19 Mart’tan bu yana yaşanan siyasi gerilim, Ramazan Bayramı tatiline rağmen gündemdeki yerini koruyor. İktidarın yeni hamleleri merakla beklenirken, Ruşen Çakır, Cumhurbaşkanı Erdoğan’ın olası adımlarını “Erdoğan gaza mı basacak, frene mi?” başlıklı yayında yorumladı. Çakır’a göre CHP, boykot çağrısıyla başlayan süreci “beklenmedik ölçüde başarılı” bir şekilde yönetti. Dayanışma sandığı, imza kampanyası gibi yaratıcı yöntemlerle toplumun farklı kesimlerini harekete geçirmeyi başardı.

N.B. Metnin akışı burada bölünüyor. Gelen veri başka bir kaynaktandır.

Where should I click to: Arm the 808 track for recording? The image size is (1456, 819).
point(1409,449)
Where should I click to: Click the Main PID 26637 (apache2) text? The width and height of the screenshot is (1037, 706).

Erdoğan gaza mı basacak, frene mi?
Erdoğan gaza mı basacak, frene mi?
Ruşen Çakır yorumladı.

Erdoğan’ın önünde hangi seçenekler var?

Çakır, Erdoğan’ın ya baskıyı artıracağını ya da geri adım atabileceğini söyledi: “Ya gaza basacak, hadi bakalım bu sefer oluyor mu duygusunu yaşatacak, ama bu sefer de olmazsa… Galiba o tren kaçtı.”

Yeni operasyonlar ya da kayyum atamaları gibi adımların şimdilik sonuç vermediğini belirten Çakır, “Büyükşehir’e kayyum atanamadı, CHP’ye en azından şimdilik kayyum atanamadı” dedi.

Çakır, iktidar yanlısı medyanın iddialarına toplumda ciddi bir karşılık olmadığını ifade etti: “Kendileri çalıp kendileri oynuyor.”

İktidarın artık karşıt kesimlerin rızasını üretemediğini söyleyen Çakır, Erdoğan’ın yaşananları analiz etmesi durumunda “bu tür şeylere kalkışmama ihtimalini” de bir kenara yazmak gerektiğini vurguladı.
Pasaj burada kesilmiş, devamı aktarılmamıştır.